No other government agencies have reported a loss because of the scam, but it's thought that the hacker targeted more than $4 million in government funds.
But an official who was not authorized to comment on the case and requested anonymity said authorities were able to freeze at least $2.9 million.
The FBI is investigating.
Puerto Rico's agencies are just the latest government entities to have been targeted by internet crimes. In January, federal agents said several people were part of a scheme to steal money from the Sumter County School Board. Elsewhere, a phishing scam targeted the city of Ocala. The city admitted in October that it had been victimized, losing $700,000. Most of the money was eventually recovered. And in December, the FBI issued a warning regarding a wave of ransomware attacks that netted millions of dollars from Florida cities in 2019.
Carlos Perez, the principal at Perez Technology Group, a managed IT firm in Orlando, tells Spectrum News that scammers target government municpalitites because some have out-of-date security system which puts valuable information at risk.
"We’ve seen those places attack places like Ocala, Riviera Beach, and in those cases, those organizations had their systems completely locked down and held for ransom," Perez said. Government entities tend to be on tighter technology budgets, so they tend to not have the resources in many cases that a large corporation would have," Perez said.

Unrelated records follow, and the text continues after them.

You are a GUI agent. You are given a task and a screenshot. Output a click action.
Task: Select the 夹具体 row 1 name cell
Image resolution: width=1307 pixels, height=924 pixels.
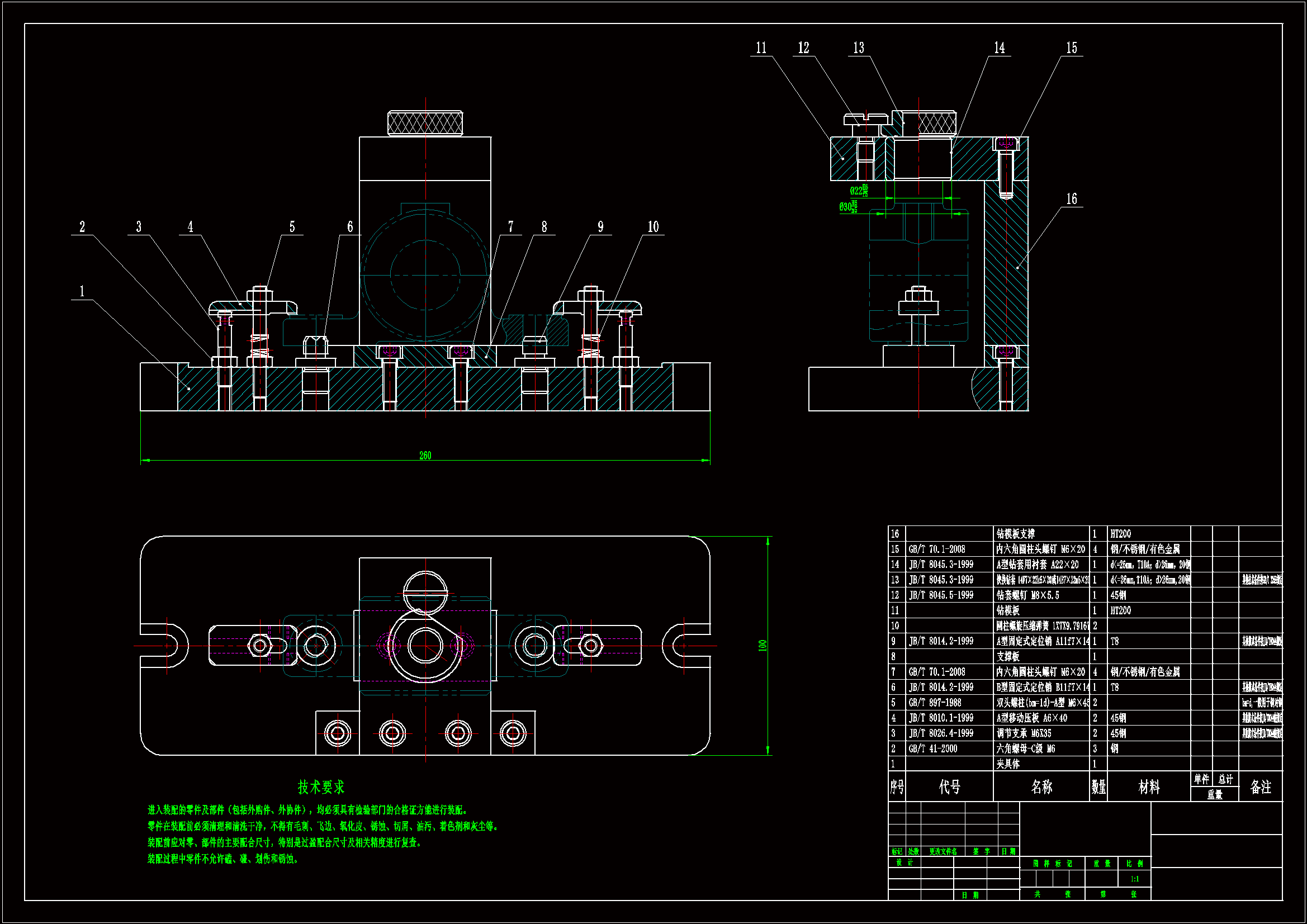[1007, 764]
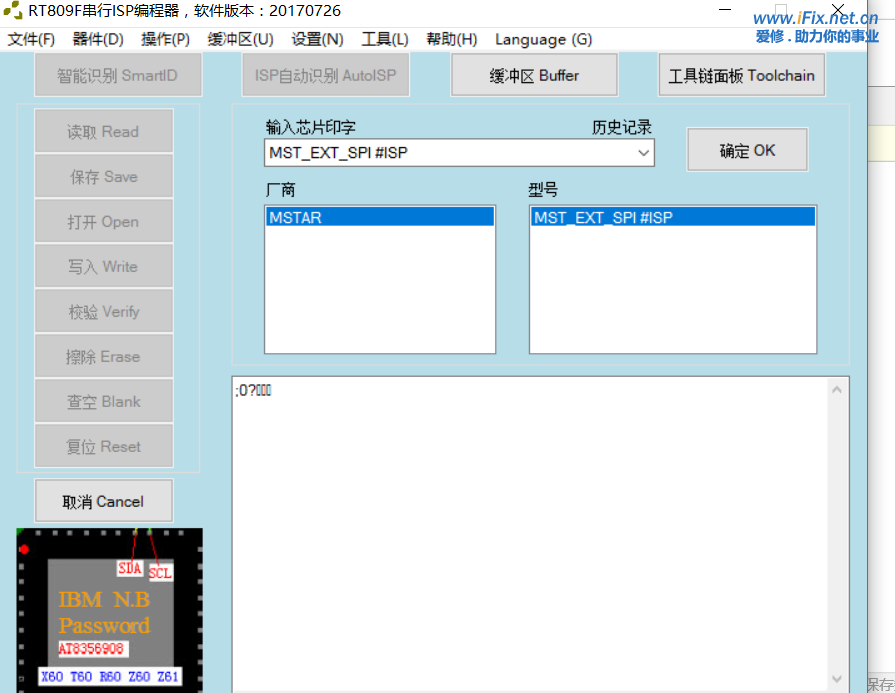Click the 保存 Save button
The height and width of the screenshot is (693, 895).
click(103, 175)
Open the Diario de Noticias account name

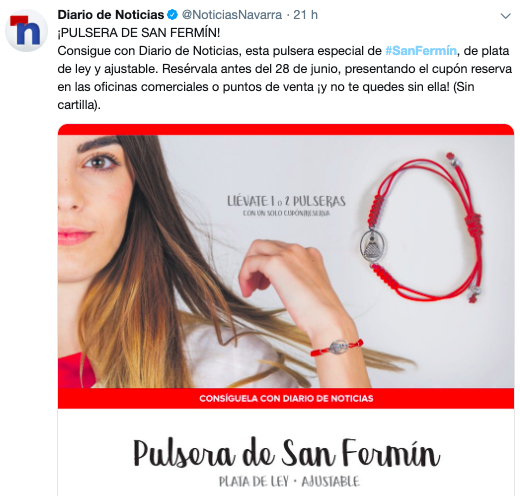111,15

"You will see them having technology that’s no longer supported by the manufacturers. If the manufacturers are no longer providing support and updating these systems frequently and those updates are not available, then these municipalities and these organizations are at risk from one day to the next."
Perez said businesses should be proactive, not reactive, meaning they should train employees and invest more in cybersecurity because in most cases, it's more expensive to repair the damage scammers cause than prevent it from happening.
Perez recommends these steps to not fall victim to hacking:
- Use two-way authentication to prevent hacking — a simple password is not enough security.
- Do not click on any links attached to suspicious emails.
- Double check to make sure the email is actually from the sender. Hackers sometimes send emails from people you may know.
- Always be suspicious of any message that requests money.